An example of how are we helping
One of the major concerns of many consortia are the current policy and regulatory conditions in the UK. For example, the “smart” innovation of many projects depends on accessing half-hourly data on consumer energy demand, rather than a monthly block of data, to develop services that reward customers for shifting their energy use to off-peak times when capacity on the grid is greater.
Smart Innovations
Projects are trialling services for electric vehicles to shift demand for electricity to periods when energy demand is lower using smart charging – aiming to in turn lower consumers’ bills and reducing strain on local power network. However, to achieve these benefits, market mechanisms are required that encourage EV owners to participate, and provide energy services to the wider system, ensuring this value can be realised. It is vital that these services are designed with the consumer needs at the centre, so they are incentivised to take part. This is a key defining principle of the Electric Vehicle Energy Taskforce, from which we are bringing extensive insight into these types of challenges.
Business Models
How these smart services generate revenue in the future depends on their business models, and these may be impacted by a number of Ofgem and BEIS reviews and consultations currently taking place. These include changing how electricity prices are calculated, and licensing for different generation and storage assets – such as the forward looking and access charges to the electricity market, flexibility action plan, and RIIO 2 to name a few.
Policy and Regulation Working Group
So in partnership with EnergyREV – PFERs academic consortium – ERIS has set up a Policy and Regulation Working Group to act as a forum for collating the risks and opportunities across projects.
We will monitor the consultation landscape, gather a strong evidence base from across PFER projects and utilise insights to support and empower policy makers with the knowledge they need to make decisions that will accelerate the development of Smart Local Energy Systems.
Other service examples
ERIS is offering a range of services to projects, including:
Aspects of Integration
With consortia ranging in size from three to 15 member organisations and many are coming together for the first time, ‘Aspects of Integration’ is an approach we’ve developed to help consortiums explore and align (individually and collectively). By utilising tried and tested ‘systems engineering’ and ‘systems integration’ tools and techniques, we can help address gaps and conflicts early, and provide a foundation of high-level system requirements, e.g. local prosperity, air quality, etc, upon which further design work is based. For example, utilising visual system design models that show key elements of the system, their relationships and attributes, etc…
Home Truths
Our Home Truth’s consumer panel is being used by projects to test, at high level, whether consumers would consider electric vehicle smart charging. We found that customers weren’t comfortable with the idea of a third party controlling their property, but that they might give up some control in exchange for service guarantees.

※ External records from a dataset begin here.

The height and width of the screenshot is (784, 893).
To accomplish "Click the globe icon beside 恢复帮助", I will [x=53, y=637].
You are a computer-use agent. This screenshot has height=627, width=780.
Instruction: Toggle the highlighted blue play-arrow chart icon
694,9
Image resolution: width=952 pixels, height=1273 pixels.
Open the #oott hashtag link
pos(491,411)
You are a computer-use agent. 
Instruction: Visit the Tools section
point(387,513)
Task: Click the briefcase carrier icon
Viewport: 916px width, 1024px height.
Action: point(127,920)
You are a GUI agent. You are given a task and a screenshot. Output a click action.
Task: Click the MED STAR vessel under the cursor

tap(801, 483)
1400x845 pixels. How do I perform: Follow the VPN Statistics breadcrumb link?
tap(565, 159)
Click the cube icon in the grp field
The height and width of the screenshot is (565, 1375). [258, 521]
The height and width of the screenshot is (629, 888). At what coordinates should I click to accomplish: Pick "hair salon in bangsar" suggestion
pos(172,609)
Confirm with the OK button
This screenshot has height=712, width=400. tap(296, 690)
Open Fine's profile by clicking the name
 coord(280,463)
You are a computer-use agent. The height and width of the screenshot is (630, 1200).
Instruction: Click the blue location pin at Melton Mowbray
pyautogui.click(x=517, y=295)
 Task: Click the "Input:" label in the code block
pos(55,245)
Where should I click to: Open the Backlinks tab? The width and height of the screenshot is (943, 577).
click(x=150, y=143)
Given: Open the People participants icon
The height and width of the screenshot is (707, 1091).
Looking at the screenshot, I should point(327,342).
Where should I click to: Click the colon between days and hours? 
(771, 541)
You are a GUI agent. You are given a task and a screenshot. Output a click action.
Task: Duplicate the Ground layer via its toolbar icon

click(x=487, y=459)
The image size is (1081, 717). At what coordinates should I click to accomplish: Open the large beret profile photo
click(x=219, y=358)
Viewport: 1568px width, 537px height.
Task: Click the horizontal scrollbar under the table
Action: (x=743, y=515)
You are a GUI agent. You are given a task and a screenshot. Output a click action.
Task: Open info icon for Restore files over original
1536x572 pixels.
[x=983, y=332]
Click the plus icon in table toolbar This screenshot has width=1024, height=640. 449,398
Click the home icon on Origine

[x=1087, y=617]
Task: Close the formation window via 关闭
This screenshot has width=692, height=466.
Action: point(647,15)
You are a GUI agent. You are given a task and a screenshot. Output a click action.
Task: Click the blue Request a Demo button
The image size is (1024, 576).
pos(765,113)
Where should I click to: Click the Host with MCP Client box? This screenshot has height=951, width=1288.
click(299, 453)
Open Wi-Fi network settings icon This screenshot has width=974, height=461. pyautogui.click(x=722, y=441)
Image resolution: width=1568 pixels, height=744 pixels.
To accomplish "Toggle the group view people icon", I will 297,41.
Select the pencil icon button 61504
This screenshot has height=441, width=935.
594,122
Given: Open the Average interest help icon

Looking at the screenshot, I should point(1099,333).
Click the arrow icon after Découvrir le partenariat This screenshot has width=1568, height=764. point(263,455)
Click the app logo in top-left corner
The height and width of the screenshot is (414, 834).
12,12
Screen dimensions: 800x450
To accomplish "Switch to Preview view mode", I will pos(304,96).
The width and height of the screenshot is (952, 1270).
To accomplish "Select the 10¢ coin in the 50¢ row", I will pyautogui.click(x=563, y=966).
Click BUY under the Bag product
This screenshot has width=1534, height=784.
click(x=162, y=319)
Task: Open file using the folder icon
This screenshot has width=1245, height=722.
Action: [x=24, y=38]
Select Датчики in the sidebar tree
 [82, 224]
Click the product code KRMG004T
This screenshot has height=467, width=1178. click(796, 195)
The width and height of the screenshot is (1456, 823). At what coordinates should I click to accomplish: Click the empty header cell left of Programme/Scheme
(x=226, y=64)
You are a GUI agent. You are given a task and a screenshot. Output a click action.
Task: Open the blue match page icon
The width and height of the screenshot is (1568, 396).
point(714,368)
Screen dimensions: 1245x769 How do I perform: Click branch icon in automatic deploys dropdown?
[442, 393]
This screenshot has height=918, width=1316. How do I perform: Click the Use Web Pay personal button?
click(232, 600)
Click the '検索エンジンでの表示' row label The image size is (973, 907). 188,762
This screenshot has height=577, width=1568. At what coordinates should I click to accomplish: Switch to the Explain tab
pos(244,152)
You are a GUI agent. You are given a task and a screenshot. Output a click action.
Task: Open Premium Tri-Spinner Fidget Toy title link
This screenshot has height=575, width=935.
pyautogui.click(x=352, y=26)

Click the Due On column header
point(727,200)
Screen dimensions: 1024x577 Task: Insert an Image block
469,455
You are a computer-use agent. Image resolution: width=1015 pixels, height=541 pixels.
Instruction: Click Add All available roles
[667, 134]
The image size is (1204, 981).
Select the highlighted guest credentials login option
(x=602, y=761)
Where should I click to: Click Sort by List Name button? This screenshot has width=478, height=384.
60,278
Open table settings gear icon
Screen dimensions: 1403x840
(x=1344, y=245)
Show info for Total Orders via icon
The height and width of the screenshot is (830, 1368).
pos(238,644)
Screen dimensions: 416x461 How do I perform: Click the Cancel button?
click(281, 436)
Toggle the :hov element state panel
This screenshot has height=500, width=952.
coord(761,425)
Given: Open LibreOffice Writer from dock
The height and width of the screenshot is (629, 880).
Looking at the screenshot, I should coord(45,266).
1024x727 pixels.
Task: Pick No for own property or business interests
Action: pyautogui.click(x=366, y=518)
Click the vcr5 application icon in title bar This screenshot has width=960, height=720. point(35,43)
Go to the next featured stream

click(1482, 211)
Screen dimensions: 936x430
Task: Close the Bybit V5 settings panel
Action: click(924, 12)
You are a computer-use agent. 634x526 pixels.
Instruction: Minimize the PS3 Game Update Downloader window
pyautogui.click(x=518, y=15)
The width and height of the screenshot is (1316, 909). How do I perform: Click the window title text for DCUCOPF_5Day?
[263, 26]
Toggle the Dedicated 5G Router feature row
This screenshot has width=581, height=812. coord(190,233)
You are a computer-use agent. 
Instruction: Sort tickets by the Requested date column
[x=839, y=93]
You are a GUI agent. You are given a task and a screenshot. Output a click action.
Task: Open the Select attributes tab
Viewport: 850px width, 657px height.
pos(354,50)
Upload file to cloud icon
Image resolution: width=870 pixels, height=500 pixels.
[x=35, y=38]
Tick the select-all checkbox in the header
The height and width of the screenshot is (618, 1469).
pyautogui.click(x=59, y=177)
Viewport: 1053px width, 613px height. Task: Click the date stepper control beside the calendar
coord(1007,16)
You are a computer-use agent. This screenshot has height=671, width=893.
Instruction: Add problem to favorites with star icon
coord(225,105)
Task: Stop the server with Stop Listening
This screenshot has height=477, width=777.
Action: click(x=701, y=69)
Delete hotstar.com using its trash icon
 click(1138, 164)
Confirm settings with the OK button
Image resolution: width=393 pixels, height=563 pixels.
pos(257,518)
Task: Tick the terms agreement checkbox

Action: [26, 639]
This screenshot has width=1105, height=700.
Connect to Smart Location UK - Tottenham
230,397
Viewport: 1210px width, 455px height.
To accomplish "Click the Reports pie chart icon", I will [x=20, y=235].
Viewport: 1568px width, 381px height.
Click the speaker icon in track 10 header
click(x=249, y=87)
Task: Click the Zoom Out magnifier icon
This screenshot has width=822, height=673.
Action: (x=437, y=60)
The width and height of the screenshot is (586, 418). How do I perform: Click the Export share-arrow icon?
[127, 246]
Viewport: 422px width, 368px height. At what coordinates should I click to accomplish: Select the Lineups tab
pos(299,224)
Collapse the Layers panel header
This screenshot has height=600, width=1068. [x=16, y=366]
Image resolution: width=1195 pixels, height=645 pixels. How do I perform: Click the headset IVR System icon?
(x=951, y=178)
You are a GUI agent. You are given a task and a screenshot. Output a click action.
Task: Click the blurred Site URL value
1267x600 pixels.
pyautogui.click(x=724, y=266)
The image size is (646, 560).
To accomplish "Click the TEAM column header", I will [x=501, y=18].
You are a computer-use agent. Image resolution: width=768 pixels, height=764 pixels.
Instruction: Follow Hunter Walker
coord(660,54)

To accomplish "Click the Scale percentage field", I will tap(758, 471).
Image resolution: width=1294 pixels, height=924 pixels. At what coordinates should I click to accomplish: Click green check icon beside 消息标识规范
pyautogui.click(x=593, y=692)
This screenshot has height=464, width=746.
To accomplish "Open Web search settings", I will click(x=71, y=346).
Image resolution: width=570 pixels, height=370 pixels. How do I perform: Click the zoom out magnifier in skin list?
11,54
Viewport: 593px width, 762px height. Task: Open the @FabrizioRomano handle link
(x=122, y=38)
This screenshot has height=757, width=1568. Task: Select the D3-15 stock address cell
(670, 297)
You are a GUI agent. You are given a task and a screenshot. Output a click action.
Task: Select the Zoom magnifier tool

This is an important insight, because it impacts the commercial arrangements between network operators, vehicle manufacturers, energy suppliers and customers, and in turn will influence and be influenced by physical and operational systems. For example, if a customer’s vehicle fails to charge when it is supposed to, how are the physical, commercial and regulatory aspects of the system designed to ensure that the customer is protected and the organisation responsible is held accountable?
Collaboration
We have a suite of digital collaboration tools that enable projects to upload, store, share, search and discover data (in various forms) through LEAdM, our data portal. Participants can search the wider energy web through our Energy Knowledge Exchange (EKX) tool, and they can find other projects with similar or complementary interests through our PFERhub website.
Energy Revolution Integration Services
Developing smart and integrated energy systems is crucial to transforming the UK energy system to meet carbon reduction targets and achieve our clean growth ambitions.